• Available records:

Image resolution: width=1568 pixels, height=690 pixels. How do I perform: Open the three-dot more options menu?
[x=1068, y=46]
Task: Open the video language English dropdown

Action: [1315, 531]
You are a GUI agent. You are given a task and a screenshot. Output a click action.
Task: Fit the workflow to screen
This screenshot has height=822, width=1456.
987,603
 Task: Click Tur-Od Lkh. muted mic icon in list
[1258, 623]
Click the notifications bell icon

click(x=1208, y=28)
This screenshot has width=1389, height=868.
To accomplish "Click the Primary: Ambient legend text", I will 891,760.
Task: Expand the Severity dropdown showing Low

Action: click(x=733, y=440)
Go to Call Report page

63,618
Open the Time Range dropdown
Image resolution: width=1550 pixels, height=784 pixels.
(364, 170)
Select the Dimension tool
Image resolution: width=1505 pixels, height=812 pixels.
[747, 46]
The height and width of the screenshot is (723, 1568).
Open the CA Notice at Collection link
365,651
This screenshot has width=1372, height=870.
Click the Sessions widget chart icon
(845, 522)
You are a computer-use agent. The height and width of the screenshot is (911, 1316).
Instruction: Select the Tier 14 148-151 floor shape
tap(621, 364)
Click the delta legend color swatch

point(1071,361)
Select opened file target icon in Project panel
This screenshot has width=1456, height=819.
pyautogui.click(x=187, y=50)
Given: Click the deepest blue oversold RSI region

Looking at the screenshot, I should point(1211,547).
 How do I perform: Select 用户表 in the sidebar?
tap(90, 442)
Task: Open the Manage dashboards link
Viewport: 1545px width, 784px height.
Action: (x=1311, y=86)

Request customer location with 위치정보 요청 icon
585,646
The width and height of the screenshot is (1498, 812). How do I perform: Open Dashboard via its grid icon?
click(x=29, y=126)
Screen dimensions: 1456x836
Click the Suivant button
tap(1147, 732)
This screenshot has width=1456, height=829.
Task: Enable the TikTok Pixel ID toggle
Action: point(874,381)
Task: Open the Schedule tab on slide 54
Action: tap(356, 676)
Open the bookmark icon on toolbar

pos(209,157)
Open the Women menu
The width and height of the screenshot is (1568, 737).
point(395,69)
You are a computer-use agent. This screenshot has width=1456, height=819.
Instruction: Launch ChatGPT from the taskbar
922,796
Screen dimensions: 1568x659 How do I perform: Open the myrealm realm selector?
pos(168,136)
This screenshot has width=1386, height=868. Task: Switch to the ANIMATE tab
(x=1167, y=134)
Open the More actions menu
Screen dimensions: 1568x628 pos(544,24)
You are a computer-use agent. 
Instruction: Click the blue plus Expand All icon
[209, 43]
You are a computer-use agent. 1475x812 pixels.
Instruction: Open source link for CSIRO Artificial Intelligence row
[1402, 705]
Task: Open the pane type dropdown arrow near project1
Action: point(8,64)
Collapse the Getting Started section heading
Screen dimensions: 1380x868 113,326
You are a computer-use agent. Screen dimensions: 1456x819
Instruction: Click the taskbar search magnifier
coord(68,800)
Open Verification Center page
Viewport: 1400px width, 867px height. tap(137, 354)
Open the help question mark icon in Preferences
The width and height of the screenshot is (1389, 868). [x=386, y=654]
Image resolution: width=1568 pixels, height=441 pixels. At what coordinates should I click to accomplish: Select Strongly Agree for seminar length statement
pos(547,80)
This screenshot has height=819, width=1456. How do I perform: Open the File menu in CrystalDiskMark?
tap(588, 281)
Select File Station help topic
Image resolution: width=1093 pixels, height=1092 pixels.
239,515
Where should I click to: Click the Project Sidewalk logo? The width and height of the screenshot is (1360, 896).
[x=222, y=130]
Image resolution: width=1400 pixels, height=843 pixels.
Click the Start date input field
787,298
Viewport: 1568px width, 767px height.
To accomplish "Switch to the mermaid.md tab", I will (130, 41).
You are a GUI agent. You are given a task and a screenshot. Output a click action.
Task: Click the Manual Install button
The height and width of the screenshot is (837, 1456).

• Work request: Whenever the string "computer" shows up in a line above, copy that line.

• Written response:
You are a computer-use agent. The height and width of the screenshot is (911, 1316).
You are a computer-use agent. This screenshot has width=1456, height=819.
You are a computer-use agent. 
You are a computer-use agent. 1475x812 pixels.
You are a computer-use agent. Screen dimensions: 1456x819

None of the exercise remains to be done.